Re: The hardest thing in the world
Posted: Tue Dec 06, 2011 2:37 pm
by mint
Tsongkhapafan wrote:Don't take Buddhism, or yourself, too seriously. It's good to keep a light, joyful mind. The path takes time, so there's no need to push and rush, just allow the teachings to gently infuse you and change you naturally.
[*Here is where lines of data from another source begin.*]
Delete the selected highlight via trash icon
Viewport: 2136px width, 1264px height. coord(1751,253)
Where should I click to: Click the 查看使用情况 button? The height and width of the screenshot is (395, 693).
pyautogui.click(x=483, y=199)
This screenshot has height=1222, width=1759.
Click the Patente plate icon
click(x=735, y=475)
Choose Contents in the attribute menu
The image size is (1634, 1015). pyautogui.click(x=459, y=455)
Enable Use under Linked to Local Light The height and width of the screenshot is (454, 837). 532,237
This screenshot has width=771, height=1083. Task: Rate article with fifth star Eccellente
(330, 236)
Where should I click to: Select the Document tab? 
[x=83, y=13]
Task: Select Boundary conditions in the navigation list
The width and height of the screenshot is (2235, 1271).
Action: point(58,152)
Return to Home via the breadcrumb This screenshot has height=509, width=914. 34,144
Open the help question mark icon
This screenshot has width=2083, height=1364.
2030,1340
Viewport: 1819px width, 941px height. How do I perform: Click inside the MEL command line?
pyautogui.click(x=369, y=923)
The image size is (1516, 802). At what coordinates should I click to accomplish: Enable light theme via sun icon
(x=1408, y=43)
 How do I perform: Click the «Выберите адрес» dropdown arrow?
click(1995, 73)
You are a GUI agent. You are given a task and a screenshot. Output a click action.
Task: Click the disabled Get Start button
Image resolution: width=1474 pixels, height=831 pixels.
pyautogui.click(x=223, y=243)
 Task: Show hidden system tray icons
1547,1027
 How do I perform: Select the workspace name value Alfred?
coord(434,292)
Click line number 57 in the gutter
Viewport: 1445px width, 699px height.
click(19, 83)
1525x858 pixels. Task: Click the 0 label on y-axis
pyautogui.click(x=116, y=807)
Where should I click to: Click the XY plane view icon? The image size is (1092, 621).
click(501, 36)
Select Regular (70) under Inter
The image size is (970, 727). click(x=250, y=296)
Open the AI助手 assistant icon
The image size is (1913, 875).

This is good advice and applies to where I find myself currently. I'll probably forget it in 5 minutes, though.
I could
really stand to miss a few meditation sessions, not buy and read a few books, and really just go crazy and not think about the Dharma for a few days in order to bring myself back down to this level where I don't take Buddhism, Dzogchen or myself so seriously. I feel like I have the added obstacle of not only being neurotic and delusional but also dogmatic and compartmentalized in my thinking. I try so hard to remember that, in the words of Chogyam Trungpa, that everything is hopeless, that there is nothing really to attain and nowhere really to go, but with my mountain-sized ego I don't
really want to believe that, either. Samsara is too familiar and too comfortable.